[Instructions for the task]
Write out, from the entries below, exactly the lines that run between the lines holding "Task: Click the undo arrow icon" and "Given: Enable the 專家模式 checkbox", inclusive, and stop there.

----

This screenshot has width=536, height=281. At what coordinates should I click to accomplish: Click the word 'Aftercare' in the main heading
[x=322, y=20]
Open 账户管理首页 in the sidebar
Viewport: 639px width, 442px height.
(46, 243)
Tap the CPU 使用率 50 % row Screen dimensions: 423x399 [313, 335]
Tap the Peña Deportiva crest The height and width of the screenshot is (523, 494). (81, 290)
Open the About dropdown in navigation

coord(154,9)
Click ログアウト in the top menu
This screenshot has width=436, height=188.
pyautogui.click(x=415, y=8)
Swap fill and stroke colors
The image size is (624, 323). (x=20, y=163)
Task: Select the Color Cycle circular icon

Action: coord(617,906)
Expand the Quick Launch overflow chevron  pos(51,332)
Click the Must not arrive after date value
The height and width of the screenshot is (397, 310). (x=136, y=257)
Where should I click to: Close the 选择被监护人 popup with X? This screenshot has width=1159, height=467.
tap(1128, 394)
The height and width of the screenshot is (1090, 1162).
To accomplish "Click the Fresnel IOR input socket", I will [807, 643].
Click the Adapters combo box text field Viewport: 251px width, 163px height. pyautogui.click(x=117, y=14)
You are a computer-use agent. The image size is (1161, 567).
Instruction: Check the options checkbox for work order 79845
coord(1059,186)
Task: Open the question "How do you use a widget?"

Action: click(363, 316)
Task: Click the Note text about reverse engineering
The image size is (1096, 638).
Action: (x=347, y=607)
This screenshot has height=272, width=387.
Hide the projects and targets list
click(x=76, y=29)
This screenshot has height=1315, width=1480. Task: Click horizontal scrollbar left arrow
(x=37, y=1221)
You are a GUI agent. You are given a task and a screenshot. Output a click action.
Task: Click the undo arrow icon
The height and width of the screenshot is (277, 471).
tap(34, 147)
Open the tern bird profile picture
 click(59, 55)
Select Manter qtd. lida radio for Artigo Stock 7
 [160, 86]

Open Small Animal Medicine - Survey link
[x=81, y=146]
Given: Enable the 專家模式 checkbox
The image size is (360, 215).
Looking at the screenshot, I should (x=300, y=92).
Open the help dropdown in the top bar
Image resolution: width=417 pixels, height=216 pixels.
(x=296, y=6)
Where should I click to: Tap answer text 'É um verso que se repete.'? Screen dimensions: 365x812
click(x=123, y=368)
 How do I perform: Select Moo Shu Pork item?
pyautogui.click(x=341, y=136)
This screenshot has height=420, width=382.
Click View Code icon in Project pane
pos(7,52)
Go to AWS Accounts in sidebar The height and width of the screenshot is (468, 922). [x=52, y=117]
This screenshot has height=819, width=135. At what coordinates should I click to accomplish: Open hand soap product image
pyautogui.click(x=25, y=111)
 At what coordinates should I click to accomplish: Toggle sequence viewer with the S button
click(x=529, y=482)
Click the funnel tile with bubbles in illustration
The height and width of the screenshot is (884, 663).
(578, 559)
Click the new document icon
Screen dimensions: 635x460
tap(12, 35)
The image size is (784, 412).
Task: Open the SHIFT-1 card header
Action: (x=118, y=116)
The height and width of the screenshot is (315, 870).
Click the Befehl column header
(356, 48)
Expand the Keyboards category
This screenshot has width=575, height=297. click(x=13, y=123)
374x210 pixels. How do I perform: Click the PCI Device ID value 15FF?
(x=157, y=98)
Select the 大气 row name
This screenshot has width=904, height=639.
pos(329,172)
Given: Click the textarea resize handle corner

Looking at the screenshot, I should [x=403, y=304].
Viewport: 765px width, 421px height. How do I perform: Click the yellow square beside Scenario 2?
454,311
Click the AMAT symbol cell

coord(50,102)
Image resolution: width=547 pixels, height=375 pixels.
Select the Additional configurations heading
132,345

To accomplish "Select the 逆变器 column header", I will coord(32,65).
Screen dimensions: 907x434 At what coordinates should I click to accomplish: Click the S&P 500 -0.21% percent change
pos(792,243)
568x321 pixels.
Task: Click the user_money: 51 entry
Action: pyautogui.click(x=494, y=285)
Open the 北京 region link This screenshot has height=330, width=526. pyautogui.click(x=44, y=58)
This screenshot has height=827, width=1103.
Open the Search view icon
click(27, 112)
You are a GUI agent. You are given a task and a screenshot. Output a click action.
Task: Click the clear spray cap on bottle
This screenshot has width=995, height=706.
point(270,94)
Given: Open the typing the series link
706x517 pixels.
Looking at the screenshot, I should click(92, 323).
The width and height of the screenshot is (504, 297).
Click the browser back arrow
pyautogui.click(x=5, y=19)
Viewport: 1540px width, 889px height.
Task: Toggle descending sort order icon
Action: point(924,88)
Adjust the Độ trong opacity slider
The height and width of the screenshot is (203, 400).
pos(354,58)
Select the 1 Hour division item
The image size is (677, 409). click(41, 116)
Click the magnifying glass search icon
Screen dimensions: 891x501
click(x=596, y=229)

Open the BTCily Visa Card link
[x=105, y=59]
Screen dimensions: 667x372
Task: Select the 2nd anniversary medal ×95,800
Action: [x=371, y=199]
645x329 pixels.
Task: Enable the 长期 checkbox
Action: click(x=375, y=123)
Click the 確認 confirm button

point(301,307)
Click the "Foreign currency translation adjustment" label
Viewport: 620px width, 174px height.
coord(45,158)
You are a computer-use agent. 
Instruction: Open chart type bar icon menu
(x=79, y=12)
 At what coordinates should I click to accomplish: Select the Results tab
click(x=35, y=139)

----

[Exercise response]
Task: Click the undo arrow icon
The height and width of the screenshot is (277, 471).
tap(34, 147)
Open the tern bird profile picture
 click(59, 55)
Select Manter qtd. lida radio for Artigo Stock 7
 [160, 86]

Open Small Animal Medicine - Survey link
[x=81, y=146]
Given: Enable the 專家模式 checkbox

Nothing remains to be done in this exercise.